In birds, scales, beaks, claws and feathers also contain β-keratin of the avian family. Phylogenetic studies of β-keratin sequences show that feather β-keratins evolved from scale β-keratins. The scale β-keratins form the basal group in avians. Duplication and divergence events then led to claw β-keratin genes, and further recombination resulted in new feather and feather-like avian β-keratin genes. Evidence for these duplication events comes from the correlation of feather β-keratin clade structure with their genomic loci.

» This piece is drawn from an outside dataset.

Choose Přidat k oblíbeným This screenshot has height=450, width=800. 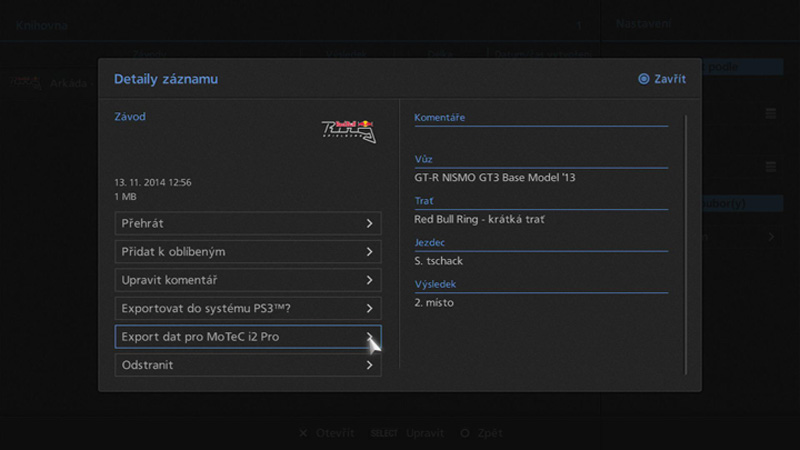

Changes in β-keratins may have also influenced the development of powered flight. A recent study using molecular dating methods to link the evolution of avian β-keratin genes in general to that of feathers specifically reveals that the avian β-keratin family began diverging from the crocodile family about 216 million years ago. But the feather β-keratin family did not begin diverging until 125 million years ago, a date consistent with the adaptive radiation of birds during the Cretaceous. β-keratins found in modern feathers have increased elasticity, a factor that may have contributed to their role in flight. Thus, the feathered ancestors of birds including Anchiornis and Archaeopteryx, whose flight capabilities have been questioned, would have had avian, but not feather β-keratins.
The small alvarezsaurid dinosaur Shuvuuia deserti showed evidence of a featherlike skin covering. Analysis by Schweitzer et al. (1999) showed that these featherlike structures consisted of beta-keratin.